Oracle製品に未パッチの脆弱性、セキュリティ企業が情報公開

Oracle製品の危険度「高」を含む脆弱性情報をセキュリティ企業が公開した。同社は2年前にOracleに報告したにもかかわらず修正がなされないので公開に踏み切ったという。（IDG）

[IDG Japan]

　ドイツのセキュリティ企業がOracleソフトの脆弱性6件に関する情報を公開した。うち3件は危険度が高く、同社によれば今月のOracleのセキュリティアップデートでも修正されていないという。

　この脆弱性はOracle ReportsとOracle Formsに存在し、それ以外のOracle製品にも間接的に影響する。情報が公開されたことで、ベンダーがパッチをリリースする前にセキュリティ専門家が脆弱性についての情報を公開すべきかどうかという問題が再び浮上しそうだ。
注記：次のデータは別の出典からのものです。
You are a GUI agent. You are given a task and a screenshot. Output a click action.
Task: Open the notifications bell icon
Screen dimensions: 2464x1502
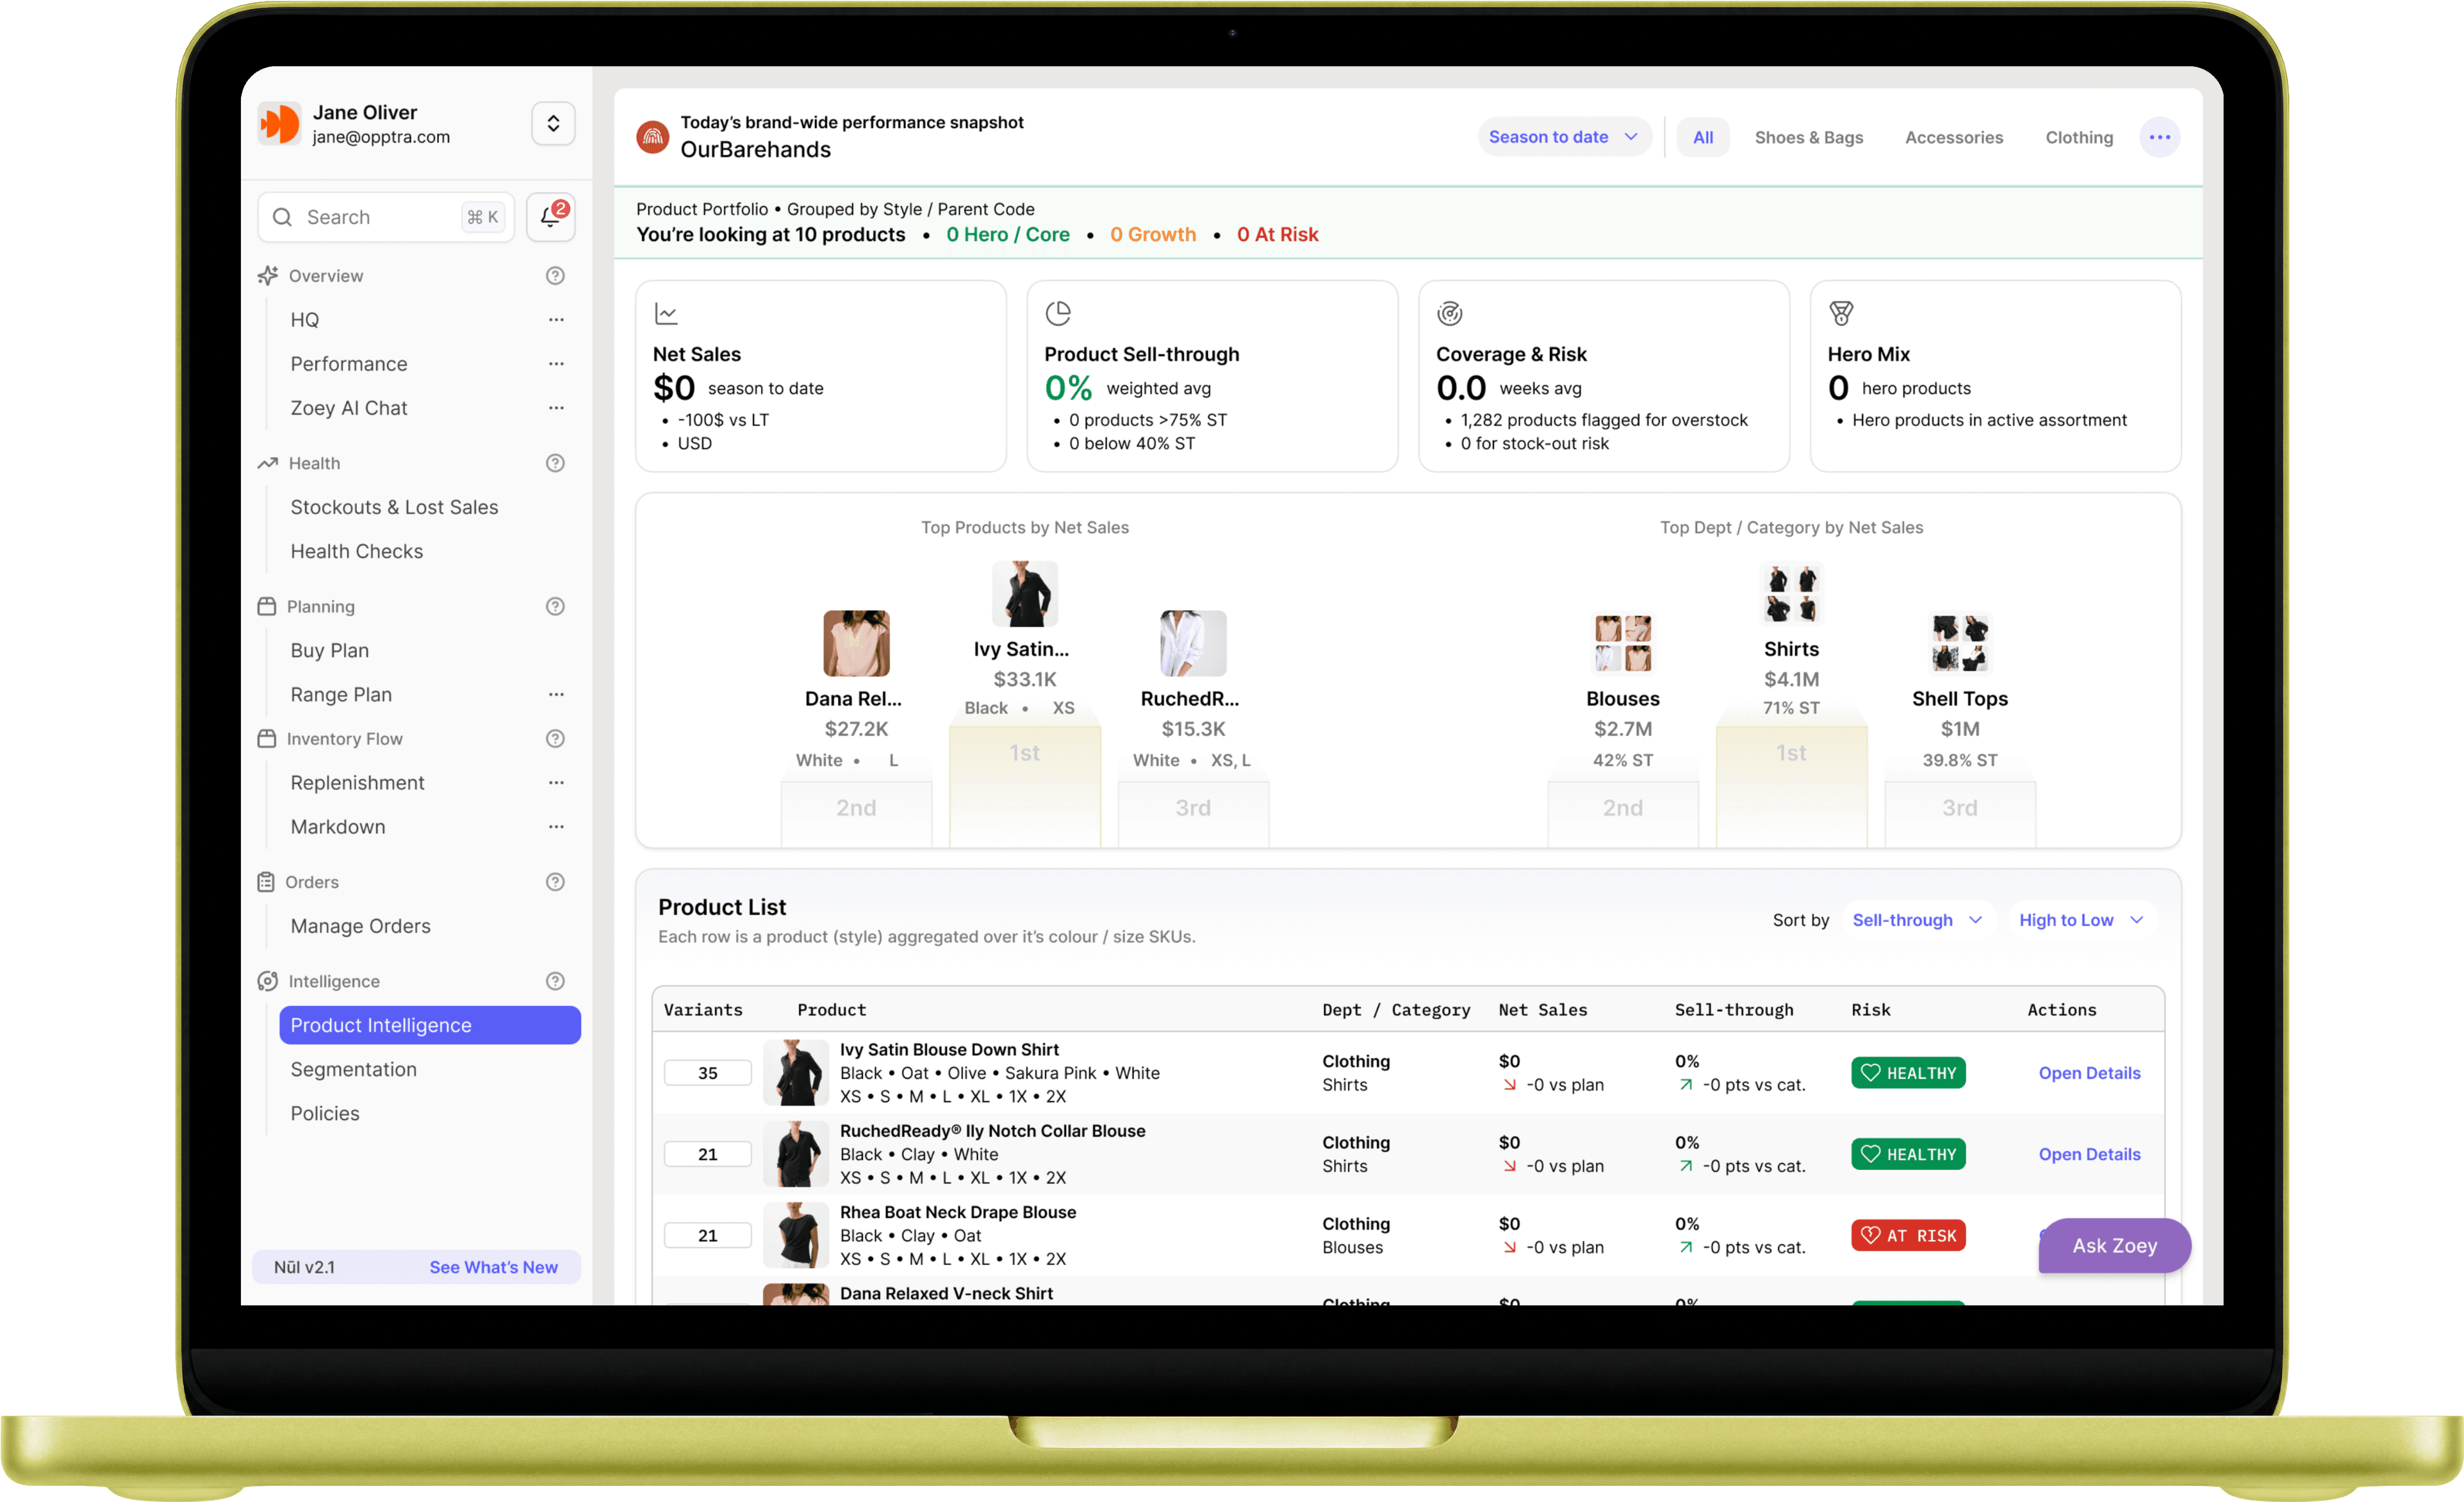(550, 217)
　Oracle製品を専門とするセキュリティ企業の独Red-Database-Securityによれば、この脆弱性については約2年前にOracleに報告したという。Oracleはその存在を認めたが、いまだに修正していないと、同社ビジネスディレクター、アレクサンダー・コルンブルスト氏は話す。

　コルンブルスト氏はOracleに対して4月、次回の定例セキュリティアップデートでこの問題を修正しなければ、Red-Database-Securityはこれに関する詳細を公表すると通告。Oracleは7月12日の累積パッチで49種類の脆弱性に対処したが、Red-Database-Securityが見つけた問題は修正しなかった。そこで同社は19日、情報を公開した。

　Red-Database-Securityでは脆弱性のうち3件を危険度「高」、2件を「中」、1件を「低」レベルと評価。危険度が高い脆弱性の1つでは、Oracle Application Serverのファイルが上書きされてしまう恐れがあるという。Oracle ReportsはOracle Application Serverのコンポーネントで、E-Businessアプリケーションスイートにも使われている。

　コルンブルスト氏によると、これら脆弱性は悪用が難しいものではなく、同製品の最近の全バージョンに影響する。「URLを入力するだけで済むものもある」と同氏。詳しい情報は回避策も含めて同社サイトに掲載されている。

　Oracleでは談話の中で、セキュリティを真剣に受け止めていると表明。セキュリティは深刻度の高いものから順番に修正していくのが同社の方針だと述べている。